Developer Certificate of Origin

This project uses the Developer Certificate of Origin (DCO) to ensure that contributors have the right to submit their contributions.

By making a contribution to this project, you certify that:

  1. The contribution was created in whole or in part by you and you have the right to submit it under the license indicated in the file; or

  2. The contribution is based upon previous work that, to the best of your knowledge, is covered under an appropriate open source license and you have the right under that license to submit that work with modifications; or

  3. The contribution was provided directly to me by some other person who certified (1), (2) or (3) and you have not modified it.

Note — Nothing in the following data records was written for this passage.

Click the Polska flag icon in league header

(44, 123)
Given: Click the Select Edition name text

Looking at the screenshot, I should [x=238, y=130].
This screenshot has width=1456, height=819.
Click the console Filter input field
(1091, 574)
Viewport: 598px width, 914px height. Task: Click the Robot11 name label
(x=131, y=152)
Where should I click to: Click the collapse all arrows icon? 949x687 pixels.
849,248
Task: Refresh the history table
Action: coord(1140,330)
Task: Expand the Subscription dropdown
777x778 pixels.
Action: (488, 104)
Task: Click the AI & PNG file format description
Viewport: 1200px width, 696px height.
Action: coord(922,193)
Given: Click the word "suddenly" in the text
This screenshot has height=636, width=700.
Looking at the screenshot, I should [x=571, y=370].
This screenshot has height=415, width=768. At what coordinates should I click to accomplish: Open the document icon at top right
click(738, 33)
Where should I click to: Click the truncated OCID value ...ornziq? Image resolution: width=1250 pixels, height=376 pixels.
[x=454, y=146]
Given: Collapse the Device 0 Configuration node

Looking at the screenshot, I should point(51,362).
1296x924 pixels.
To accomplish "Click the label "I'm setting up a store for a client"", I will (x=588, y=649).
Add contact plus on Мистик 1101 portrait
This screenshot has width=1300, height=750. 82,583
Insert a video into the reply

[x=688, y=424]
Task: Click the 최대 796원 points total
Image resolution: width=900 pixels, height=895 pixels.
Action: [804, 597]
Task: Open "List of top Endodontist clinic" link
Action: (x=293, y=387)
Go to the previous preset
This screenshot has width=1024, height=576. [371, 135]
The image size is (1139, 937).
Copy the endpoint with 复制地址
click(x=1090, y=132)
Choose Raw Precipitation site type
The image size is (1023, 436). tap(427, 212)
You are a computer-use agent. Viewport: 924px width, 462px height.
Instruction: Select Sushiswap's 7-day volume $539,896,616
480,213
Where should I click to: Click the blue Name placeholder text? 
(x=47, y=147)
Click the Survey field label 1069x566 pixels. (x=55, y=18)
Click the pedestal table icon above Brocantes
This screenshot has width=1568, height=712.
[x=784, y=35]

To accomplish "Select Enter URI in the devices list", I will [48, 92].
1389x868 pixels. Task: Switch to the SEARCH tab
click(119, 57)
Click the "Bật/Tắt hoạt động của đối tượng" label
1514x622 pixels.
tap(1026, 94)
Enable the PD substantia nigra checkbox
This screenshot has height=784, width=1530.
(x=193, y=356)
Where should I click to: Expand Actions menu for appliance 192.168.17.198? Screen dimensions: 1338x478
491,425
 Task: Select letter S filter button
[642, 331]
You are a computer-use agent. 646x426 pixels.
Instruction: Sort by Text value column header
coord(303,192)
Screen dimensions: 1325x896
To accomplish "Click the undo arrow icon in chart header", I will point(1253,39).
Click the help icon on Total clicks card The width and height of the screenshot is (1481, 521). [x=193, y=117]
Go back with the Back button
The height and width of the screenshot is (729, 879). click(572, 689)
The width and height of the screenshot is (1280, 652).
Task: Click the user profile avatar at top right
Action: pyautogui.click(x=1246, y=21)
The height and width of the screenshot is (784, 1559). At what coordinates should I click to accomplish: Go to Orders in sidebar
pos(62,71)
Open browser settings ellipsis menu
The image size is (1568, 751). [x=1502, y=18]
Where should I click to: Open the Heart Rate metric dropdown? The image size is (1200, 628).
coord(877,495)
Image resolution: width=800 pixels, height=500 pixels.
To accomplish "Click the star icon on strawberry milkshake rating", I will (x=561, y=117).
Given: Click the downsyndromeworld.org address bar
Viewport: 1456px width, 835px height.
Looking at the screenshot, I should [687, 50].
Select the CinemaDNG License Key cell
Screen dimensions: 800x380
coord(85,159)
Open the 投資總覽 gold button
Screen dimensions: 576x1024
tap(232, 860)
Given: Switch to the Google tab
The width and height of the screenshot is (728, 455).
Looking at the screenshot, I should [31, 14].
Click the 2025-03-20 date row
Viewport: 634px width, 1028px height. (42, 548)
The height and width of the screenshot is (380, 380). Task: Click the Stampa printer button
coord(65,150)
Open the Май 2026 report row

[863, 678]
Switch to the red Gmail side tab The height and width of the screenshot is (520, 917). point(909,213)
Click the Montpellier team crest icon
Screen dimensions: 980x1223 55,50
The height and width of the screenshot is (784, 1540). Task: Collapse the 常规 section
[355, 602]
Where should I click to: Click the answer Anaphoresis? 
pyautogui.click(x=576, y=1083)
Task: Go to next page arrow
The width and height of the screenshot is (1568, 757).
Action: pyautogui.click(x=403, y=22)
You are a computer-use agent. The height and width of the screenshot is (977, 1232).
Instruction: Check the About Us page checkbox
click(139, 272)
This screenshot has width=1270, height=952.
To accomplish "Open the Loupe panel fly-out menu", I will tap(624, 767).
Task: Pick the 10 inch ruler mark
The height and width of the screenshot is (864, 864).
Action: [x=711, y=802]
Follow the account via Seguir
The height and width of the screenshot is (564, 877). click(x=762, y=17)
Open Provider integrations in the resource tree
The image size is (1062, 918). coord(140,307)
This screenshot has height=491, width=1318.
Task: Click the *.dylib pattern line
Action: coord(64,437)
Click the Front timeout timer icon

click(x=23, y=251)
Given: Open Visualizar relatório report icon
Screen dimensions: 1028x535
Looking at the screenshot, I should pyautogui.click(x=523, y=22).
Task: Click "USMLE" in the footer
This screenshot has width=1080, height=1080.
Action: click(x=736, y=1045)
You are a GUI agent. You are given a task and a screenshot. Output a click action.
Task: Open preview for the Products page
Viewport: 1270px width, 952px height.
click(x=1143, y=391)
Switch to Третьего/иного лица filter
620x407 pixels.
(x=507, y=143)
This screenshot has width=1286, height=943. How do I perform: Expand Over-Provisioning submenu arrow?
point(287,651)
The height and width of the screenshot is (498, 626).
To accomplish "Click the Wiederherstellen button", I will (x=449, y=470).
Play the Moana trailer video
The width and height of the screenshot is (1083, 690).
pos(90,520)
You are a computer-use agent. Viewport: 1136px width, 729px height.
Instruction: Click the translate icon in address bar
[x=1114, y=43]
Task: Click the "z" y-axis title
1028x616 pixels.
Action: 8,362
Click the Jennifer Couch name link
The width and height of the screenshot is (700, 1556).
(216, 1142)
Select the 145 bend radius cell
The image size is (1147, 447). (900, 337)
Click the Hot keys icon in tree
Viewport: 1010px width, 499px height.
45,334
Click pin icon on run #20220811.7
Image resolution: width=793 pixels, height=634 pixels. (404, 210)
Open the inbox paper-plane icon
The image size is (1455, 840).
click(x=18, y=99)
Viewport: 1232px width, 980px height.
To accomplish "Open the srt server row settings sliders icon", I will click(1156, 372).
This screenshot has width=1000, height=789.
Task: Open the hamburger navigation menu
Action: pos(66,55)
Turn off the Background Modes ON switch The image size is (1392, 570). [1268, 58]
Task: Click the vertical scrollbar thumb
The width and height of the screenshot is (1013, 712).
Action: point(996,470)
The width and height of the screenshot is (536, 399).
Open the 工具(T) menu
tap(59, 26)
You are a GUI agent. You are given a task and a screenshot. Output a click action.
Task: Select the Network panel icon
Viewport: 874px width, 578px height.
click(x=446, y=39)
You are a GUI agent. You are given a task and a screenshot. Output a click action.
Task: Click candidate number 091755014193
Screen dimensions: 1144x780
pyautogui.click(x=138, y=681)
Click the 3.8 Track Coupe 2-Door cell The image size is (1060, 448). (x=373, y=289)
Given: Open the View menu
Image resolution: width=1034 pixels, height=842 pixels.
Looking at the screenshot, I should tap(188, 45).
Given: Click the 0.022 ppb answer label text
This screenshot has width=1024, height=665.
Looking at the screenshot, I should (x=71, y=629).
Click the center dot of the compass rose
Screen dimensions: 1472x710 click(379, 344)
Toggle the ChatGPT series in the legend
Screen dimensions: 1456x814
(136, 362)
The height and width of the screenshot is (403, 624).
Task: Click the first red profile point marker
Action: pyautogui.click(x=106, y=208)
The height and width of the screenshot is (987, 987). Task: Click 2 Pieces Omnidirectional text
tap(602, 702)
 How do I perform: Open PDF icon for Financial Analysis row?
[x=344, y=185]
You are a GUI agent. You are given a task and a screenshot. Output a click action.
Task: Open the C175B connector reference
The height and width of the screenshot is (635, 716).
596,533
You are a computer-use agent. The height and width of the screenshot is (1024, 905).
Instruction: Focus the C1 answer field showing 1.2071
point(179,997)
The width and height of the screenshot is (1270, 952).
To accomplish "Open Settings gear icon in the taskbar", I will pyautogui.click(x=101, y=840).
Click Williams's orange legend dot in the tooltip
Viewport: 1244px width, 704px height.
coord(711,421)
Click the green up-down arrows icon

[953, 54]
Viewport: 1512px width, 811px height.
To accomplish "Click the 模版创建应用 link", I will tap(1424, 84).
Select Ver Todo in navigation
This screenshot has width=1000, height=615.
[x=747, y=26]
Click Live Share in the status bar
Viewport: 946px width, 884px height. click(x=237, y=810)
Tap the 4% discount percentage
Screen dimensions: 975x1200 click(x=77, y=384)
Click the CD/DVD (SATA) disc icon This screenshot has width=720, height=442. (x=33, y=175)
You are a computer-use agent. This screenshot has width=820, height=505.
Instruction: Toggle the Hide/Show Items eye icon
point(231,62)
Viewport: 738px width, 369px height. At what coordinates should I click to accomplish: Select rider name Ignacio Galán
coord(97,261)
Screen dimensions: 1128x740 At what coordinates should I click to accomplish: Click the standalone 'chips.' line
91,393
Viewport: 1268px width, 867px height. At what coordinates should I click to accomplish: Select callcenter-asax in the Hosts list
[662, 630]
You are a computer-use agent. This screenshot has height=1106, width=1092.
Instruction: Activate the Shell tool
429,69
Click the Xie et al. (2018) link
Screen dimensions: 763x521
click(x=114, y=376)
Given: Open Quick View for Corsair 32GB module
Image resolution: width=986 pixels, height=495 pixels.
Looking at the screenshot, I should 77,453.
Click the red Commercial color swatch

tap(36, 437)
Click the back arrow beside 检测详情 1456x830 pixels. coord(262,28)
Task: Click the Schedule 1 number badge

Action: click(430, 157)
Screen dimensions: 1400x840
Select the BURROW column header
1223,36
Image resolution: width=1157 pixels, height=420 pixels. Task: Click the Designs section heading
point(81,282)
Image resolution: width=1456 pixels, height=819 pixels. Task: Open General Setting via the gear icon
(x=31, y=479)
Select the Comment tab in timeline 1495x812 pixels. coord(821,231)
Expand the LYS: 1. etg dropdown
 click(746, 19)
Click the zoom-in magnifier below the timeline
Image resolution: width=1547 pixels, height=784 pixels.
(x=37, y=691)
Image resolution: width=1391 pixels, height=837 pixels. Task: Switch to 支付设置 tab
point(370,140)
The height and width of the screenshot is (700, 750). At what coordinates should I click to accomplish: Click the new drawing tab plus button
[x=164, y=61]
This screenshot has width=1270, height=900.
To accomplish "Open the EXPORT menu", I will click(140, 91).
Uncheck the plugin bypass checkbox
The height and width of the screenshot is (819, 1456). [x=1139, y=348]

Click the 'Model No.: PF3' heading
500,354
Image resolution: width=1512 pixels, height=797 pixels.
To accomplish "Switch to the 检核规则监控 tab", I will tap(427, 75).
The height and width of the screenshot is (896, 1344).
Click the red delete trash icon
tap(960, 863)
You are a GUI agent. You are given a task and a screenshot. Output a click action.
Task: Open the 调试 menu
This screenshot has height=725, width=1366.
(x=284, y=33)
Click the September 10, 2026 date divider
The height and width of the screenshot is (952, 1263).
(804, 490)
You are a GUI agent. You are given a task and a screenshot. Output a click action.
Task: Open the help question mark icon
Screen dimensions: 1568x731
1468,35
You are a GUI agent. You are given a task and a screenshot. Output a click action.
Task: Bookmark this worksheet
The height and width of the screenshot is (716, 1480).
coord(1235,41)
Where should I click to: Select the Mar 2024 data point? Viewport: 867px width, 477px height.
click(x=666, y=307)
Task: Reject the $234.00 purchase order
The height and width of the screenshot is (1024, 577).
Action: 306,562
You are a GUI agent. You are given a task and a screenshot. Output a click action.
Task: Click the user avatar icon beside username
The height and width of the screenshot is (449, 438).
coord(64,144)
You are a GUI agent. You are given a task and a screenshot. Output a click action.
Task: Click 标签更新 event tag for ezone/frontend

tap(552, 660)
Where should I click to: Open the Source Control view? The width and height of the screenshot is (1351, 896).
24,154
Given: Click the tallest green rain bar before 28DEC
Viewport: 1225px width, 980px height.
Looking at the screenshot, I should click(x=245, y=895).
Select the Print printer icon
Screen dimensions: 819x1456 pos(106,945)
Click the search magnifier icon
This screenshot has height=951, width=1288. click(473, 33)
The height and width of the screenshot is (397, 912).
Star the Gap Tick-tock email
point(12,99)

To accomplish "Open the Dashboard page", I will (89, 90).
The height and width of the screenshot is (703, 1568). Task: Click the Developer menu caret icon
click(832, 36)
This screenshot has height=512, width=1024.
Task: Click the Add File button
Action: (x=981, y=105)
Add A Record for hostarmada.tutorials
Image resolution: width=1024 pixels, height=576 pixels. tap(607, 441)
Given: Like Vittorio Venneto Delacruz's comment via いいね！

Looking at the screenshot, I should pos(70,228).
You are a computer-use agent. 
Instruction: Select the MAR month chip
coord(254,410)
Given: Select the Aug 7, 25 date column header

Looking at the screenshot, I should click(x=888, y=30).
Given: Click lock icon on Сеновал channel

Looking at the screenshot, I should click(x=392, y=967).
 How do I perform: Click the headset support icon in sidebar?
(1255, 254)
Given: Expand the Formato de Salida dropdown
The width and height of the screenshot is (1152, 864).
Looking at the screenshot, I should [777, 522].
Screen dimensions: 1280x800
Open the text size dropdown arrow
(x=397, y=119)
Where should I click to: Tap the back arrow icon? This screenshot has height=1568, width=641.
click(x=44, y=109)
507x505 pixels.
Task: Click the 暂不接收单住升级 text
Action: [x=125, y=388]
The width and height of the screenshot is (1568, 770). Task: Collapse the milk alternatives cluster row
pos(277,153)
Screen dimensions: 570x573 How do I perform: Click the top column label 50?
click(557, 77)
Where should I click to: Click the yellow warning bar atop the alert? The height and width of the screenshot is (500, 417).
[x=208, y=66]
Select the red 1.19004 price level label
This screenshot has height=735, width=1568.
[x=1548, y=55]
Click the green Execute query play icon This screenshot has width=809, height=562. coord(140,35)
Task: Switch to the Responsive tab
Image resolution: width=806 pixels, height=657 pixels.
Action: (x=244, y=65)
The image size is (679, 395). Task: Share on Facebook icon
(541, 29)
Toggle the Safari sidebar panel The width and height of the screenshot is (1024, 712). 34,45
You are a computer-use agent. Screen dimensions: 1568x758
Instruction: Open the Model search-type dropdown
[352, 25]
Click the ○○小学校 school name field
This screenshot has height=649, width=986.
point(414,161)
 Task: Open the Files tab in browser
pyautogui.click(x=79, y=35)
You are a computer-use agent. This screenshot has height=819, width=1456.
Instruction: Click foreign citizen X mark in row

  4. You understand and agree that this project and the contribution are public and that a record of the contribution (including all personal information you submit with it, including your sign-off) is maintained indefinitely and may be redistributed consistent with this project or the license(s) involved.

How to Sign Off Your Commits

You must sign off each commit to indicate your acceptance of the DCO. Combine the signoff with your conventional commit message:

git commit --signoff -m "feat(auth): add two-factor authentication"

This produces:

feat(auth): add two-factor authentication

Signed-off-by: Your Name <your.email@example.com>

Make sure your Git configuration has your correct name and email:

git config --global user.name "Your Name"
git config --global user.email "your.email@example.com"

License for Contributions

All contributions to this project are licensed under the Business Source License 1.1 (BUSL-1.1), the same license that covers the project.

Each version of the software (including your contributions) will automatically become available under the Apache License, Version 2.0 on the third anniversary of its release.

How to Contribute

  1. Fork the repository and create your branch from main
  2. Make your changes following the commit message format above
  3. Sign off your commits with the DCO
  4. Test your changes to ensure they work as expected
  5. Submit a pull request with a clear description of what you've done

Pull Request Checklist

  • Commits follow the conventional commit format
  • All commits are signed off (DCO)
  • Tests pass (if applicable)
  • Documentation is updated (if applicable)

CI/CD Workflow

When your pull request is merged to main:

  1. semantic-release analyses commit messages since the last release
  2. Determines the next version number based on commit types
  3. Generates/updates the CHANGELOG
  4. Creates a new GitHub release with release notes
  5. Publishes the package (if applicable)

This happens automatically - no manual intervention required.